Let
- $(\Omega,\mathcal A,\operatorname P)$ be a probability space
- $\mathcal F$ be a $\sigma$-algebra on $\Omega$ with $\mathcal
F\subseteq\mathcal A$ - $X_n,X$ be non-negative random variables on $(\Omega,\mathcal A,\operatorname P)$
The monotone convergence theorem for the conditional expectation states, that if $X_n\uparrow X$ almost surely, then $$\operatorname E\left[X_n\mid\mathcal F\right]\stackrel{n\to\infty}\to\operatorname E\left[X\mid\mathcal F\right]\;.$$
Clearly, by the monotonicity of the conditional expectation, $$Z:=\lim_{n\to\infty}\operatorname E\left[X_n\mid\mathcal F\right]$$ exists. Since each $\operatorname E\left[X_n\mid\mathcal F\right]$ is $\mathcal F$-measurable by definition, $Z$ is $\mathcal F$-measurable, too.
Why is it not that clear, that $$\operatorname E\left[X_n\mid\mathcal F\right]\uparrow Z\;?\tag{1}$$ All proofs I've read so far only state, that there is a modification (version) of $Z$ with $(1)$.

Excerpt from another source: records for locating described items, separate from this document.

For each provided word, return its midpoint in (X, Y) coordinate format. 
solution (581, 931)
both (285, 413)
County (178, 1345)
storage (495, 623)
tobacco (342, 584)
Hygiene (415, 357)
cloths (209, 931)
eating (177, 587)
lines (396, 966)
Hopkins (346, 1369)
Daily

Clearly, the conditional expectation is only almost everywhere uniquely determined. So, the monotonicity only yields $$\operatorname E\left[X_n\mid\mathcal F\right]\le \operatorname E\left[X_{n+1}\mid\mathcal F\right]$$ on $\Omega\setminus N_n$ for some $\operatorname P$-null set $N_n\subseteq\Omega$. However, since $$N:=\bigcup_nN_n$$ is a $\operatorname P$-null set, too, we should be able to immediately conclude, that $(1)$ holds on $\Omega\setminus N$, i.e. almost everywhere.
So, what am I missing?
Best Answer
As pointed out by John Dawkins, we have to prove that $Z=\mathbb E\left[X\mid\mathcal F\right]$, which is not clear a priori. This relies on $$\mathbb E\left[Z\mathbf 1_{F}\right]= \lim_{n\to +\infty}\mathbb E\left[\mathbb E\left[X_n\mid\mathcal F\right]\mathbf 1_{F}\right]=\lim_{n\to +\infty}\mathbb E\left[X_n\mathbf 1_{F}\right]=\mathbb E\left[X\mathbf 1_{F}\right]$$ for $F\in\mathcal F$. The first and third equal sign are due to the monotone convergence, the second by definition of conditional expectation.